Does she claim some other percentage?
Thank you for your help.


----------



## MoneyGal (Apr 24, 2009)

For the purposes of rental income, the house is 100% yours. Ownership of the capital gain from the property is distinct from attribution of the income from the property. 

If you and your wife are in different tax brackets / expect to have variable income over time, it may make sense as a tax planning tactic to share ownership of the home by putting her on the deed - however: 1. this is a different conversation than the ownership/attribution of the income and 2. you should get professional tax advice before you make any changes to the deed.
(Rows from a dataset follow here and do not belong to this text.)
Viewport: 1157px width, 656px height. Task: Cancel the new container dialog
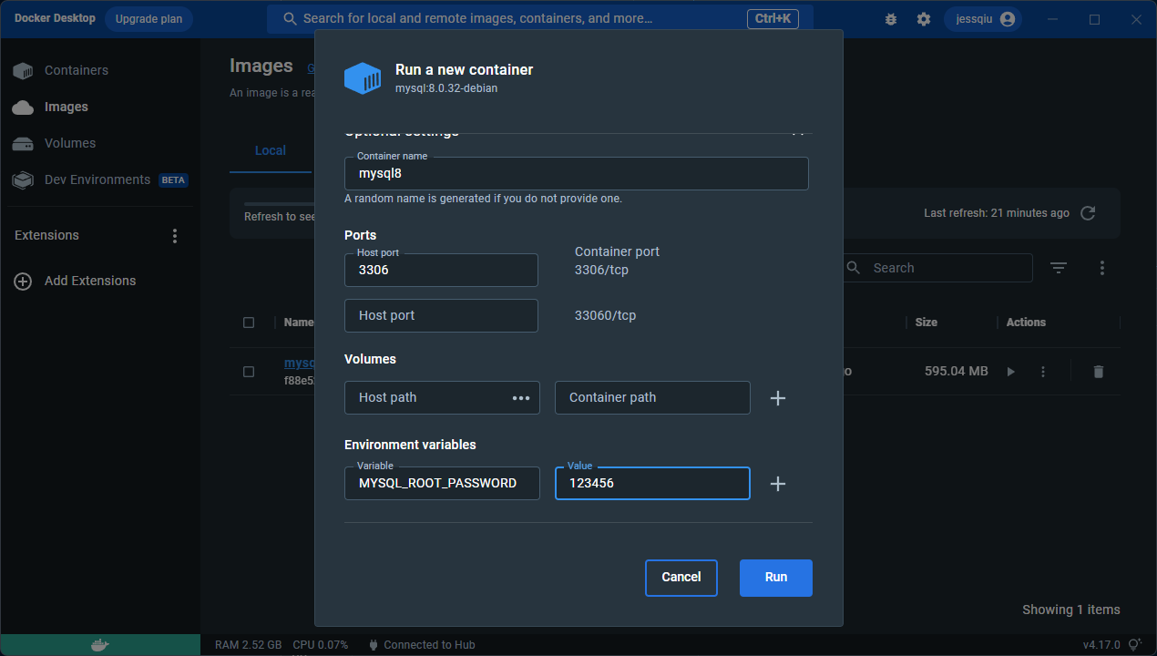681,578
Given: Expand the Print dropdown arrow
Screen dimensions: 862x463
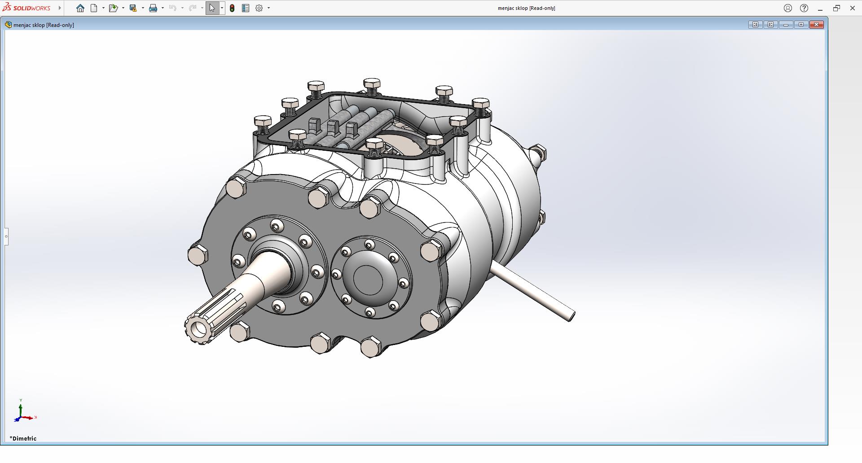Looking at the screenshot, I should (x=163, y=8).
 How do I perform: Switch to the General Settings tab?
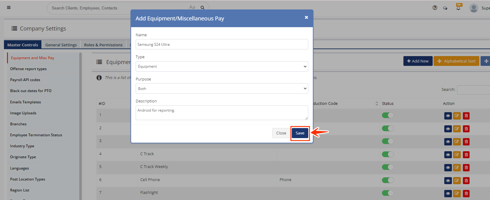[61, 45]
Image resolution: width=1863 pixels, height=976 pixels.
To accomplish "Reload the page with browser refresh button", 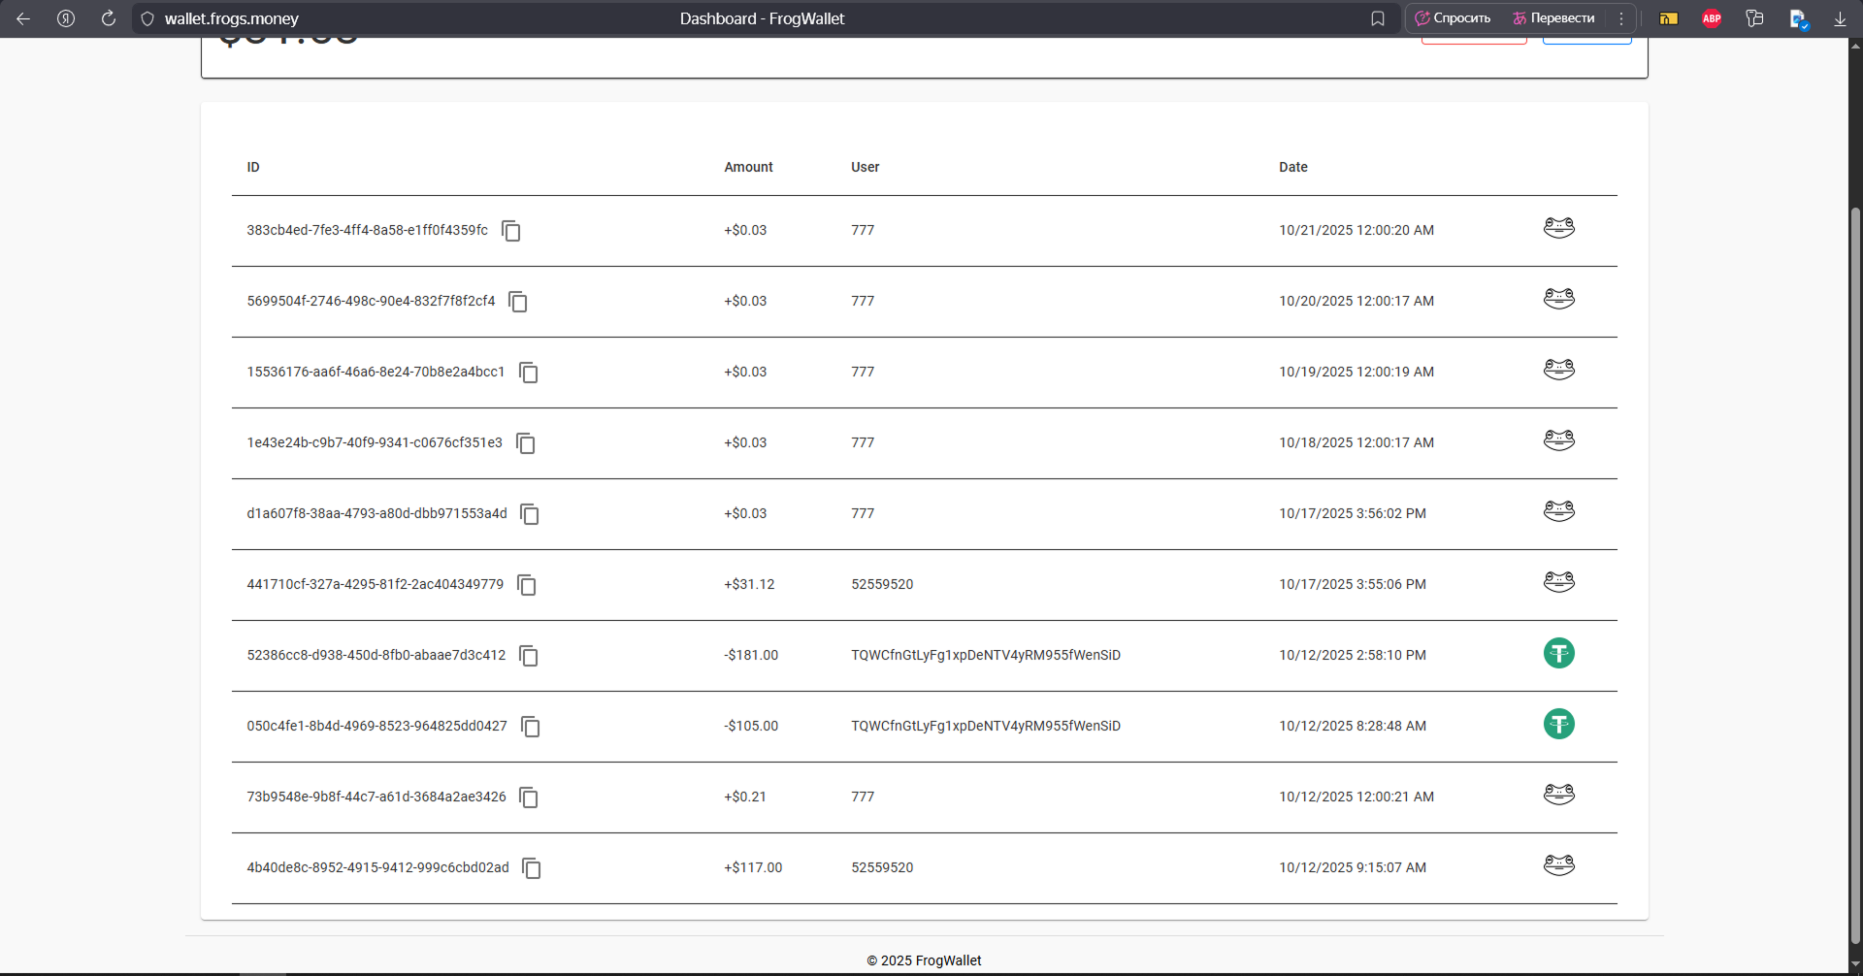I will (109, 18).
In the absence of your wife's name on the deed, the income arising from the rental is 100% yours. 

Finally, if/when you sell the rental house, you may be able to shield part of any gain from taxation by declaring that house as your principal residence for the time during which you lived in it. Note, though, that your *matrimonial home* (for the purposes of marriage/divorce) is distinct (from a tax and family law POV) from your *principal residence.* That is, the actual building can be the same, but these are distinct concepts in law and taxation. 
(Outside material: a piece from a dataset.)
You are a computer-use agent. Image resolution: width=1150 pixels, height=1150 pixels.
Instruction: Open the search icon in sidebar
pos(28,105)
I hope I haven't confused things with this additional info, but I tried to answer all of your questions!


----------



## rikk (May 28, 2012)

Apologies for butting in, MG, quick question while the topic is posted, thanks. My understanding, in my marriage the house is registered in my name, in Ontario ... I assume that I could sell the house should I choose to as it is registered in my name, and the proceeds would be mine (in reality selling would be a joint decision etc. etc.)? Divorce I know is different, division of property.


----------



## MoneyGal (Apr 24, 2009)

Rikk. Think of it this way: you actually only divide your property when the marriage ends. It's funny (to me at least) when you think about it: divorce imposes an equalization of property - during the marriage you can divide your property as unequally as you (both) like.


----------



## MoneyGal (Apr 24, 2009)

And to actually answer your question: yes, you can sell your own asset without involving your spouse. A rental house is no different from a car or a stamp collection in this regard.


----------



## rikk (May 28, 2012)

Thank you :encouragement:


----------



## Eufrades (Apr 7, 2013)

Thanks MoneyGal, That clears up everything I need to do my taxes this year. Guess it's tine to go find a good accountant.


----------